The title "queen mother" evolved to distinguish a queen dowager from all other queens when she is also the mother of the reigning sovereign. Thus, upon the death of her husband, King George V, Queen Mary became queen mother, retaining the status throughout the reigns of her sons, Edward VIII and George VI.

There is no male equivalent to a queen mother (i.e. "king father"). This would occur only if the husband of a queen regnant were to outlive the queen and was thereafter father to the new king or queen. Such a situation has never occurred. Since the title "queen mother" derives from the woman's previous title of "queen", it would also be incongruous to call such a father of a monarch the "king father", as the husbands of queens regnant are not given the title "king", but rather titled as a prince. The exact title such a person would assume has not been clarified by royal lineage experts. "Prince father" is a possibility.

=== Norway ===
In Norway, the mother of the reigning monarch has historically been referred to as a queen dowager or simply retained the title of queen following the death of her husband. However, following the death of King Harald V in August 2026, the Royal Court officially adopted the title of Kongemor (King's Mother) for his widow, Queen Sonja, upon the accession of their son, King Haakon VIII.

Translating literally to "King's Mother", the title serves as the Norwegian equivalent to the English concept of a queen mother. The court first utilized the term in an official capacity during the funeral of Princess Astrid in September 2026.

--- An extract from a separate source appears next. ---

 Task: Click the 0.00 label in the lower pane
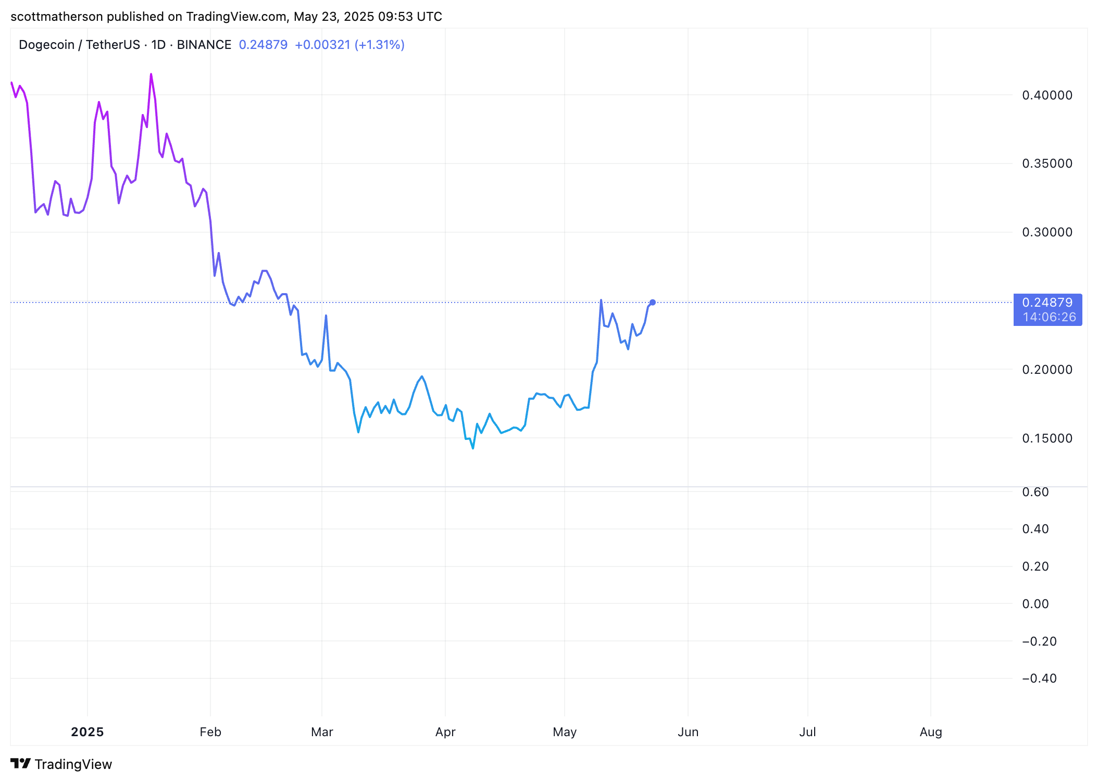[1035, 604]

The adoption of Kongemor represented a departure from recent modern royal custom and generated public discussion, as the terminology is deeply rooted in Viking Age and saga history. Historically, the title was most famously associated with Old Norse figures such as Gunnhild, Mother of Kings (Gunhild Kongemor), a prominent figure in the Icelandic sagas. Despite ceasing to use the style of Her Majesty, Sonja continues to serve as an official representative of the Royal House under her new title.

===Ottoman Empire===

In the Ottoman Empire, valide sultan (والده سلطان) or sultana mother was the title held by the mother of a ruling Sultan. The title was first used in the 16th century for Hafsa Sultan, consort of Selim I and mother of Suleiman the Magnificent, superseding the previous title of mehd-i ülya ("cradle of the great"). The Turkish pronunciation of the word Valide is /tr/.

The second position the most important position in the Ottoman Empire after the sultan himself and being more powerful in the hierarchy than Haseki sultan. As the mother to the sultan, by Islamic tradition ("A mother's right is God's right"), the valide sultan would have a significant influence on the affairs of the empire. She had great power in the court and her own rooms (always adjacent to her son's) and state staff. In particular during the 17th century, in a period known as the "Sultanate of Women", a series of incompetent or child sultans raised the role of the valide sultan to new heights.

===India===
In India, a queen (usually styled rani, or in the Muslim tradition, begum) who becomes queen-mother was known in Sanskrit and Hindi as a rajamata - literally, mother of the king/monarch.

===Africa===

In Eswatini, the queen mother, or Ndlovukati, reigns alongside her son. She serves as a ceremonial figurehead, while her son serves as the administrative head of state. He has absolute power. She is important at festivals such as the annual reed dance ceremony.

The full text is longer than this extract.